Having grown up in an immigrant community, I never thought of my education in any way other than as a tool for upward mobility. Yet Stanford began to change this. I met students who showed little interest in this instrumentalist model of education; Structured Liberal Education students, for example, who truly seemed to embrace the then unfamiliar cliché of “knowledge for knowledge’s sake,” or counter-culture types who lived in co-ops and only wore thrifted clothes in protest of a capitalist system that my parents, having fled from Communist China, saw as a necessary historical triumph over socialism.
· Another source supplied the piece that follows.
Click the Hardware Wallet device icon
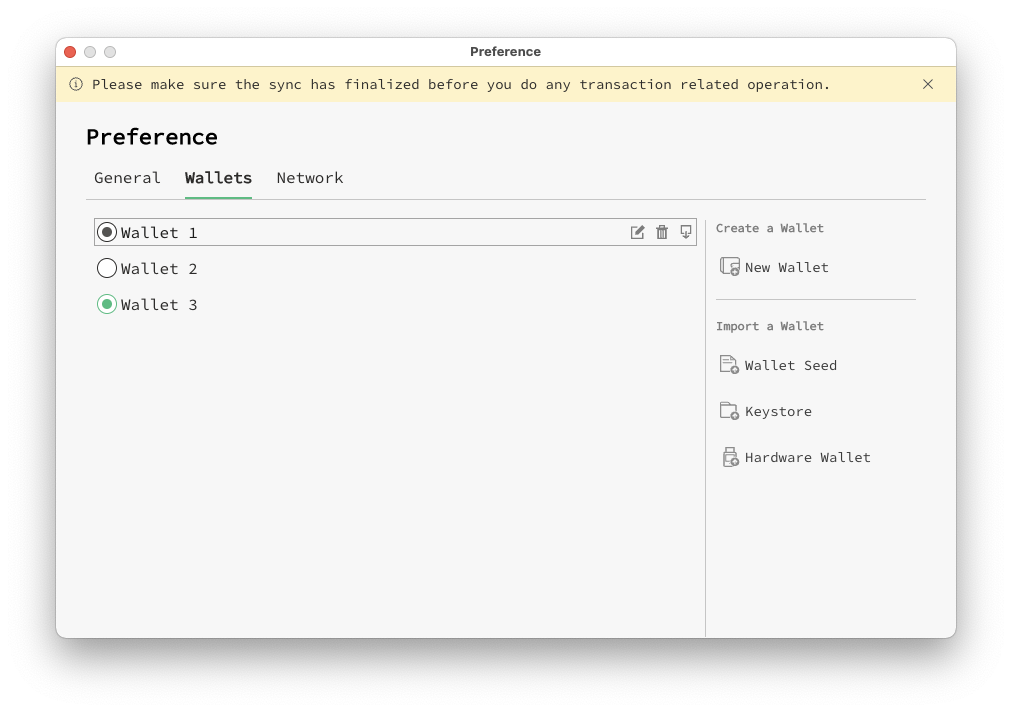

A more inspirational figure was my freshman year roommate Zach, a half-white, half-Tongan, ex-Mormon who plastered a Malcolm X poster in our room right after we moved in. His dad had immigrated to Glendale, Utah a decade before my own parents had, and converted to Mormonism shortly after. Yet prospects for a brown Tongan man in America were obviously different than those available for two East Asian college graduates, and social mobility in Glendale was restricted by racial segregation between white working-class and Tongan, Black and Latino populations.
While I initially rationalized a history major through the narrow frames of business competency and ethics, Zach studied the subject to better understand his own family past and political identity. Reading The Autobiography of Malcolm X in high school made him skeptical of the liberal politics that often aided the racist policing and housing policies that had dogged the Tongan side of his family. The classes he’s taken on racial politics and black radical movements at Stanford have influenced his own activist work against youth criminalization and police violence in the Bay.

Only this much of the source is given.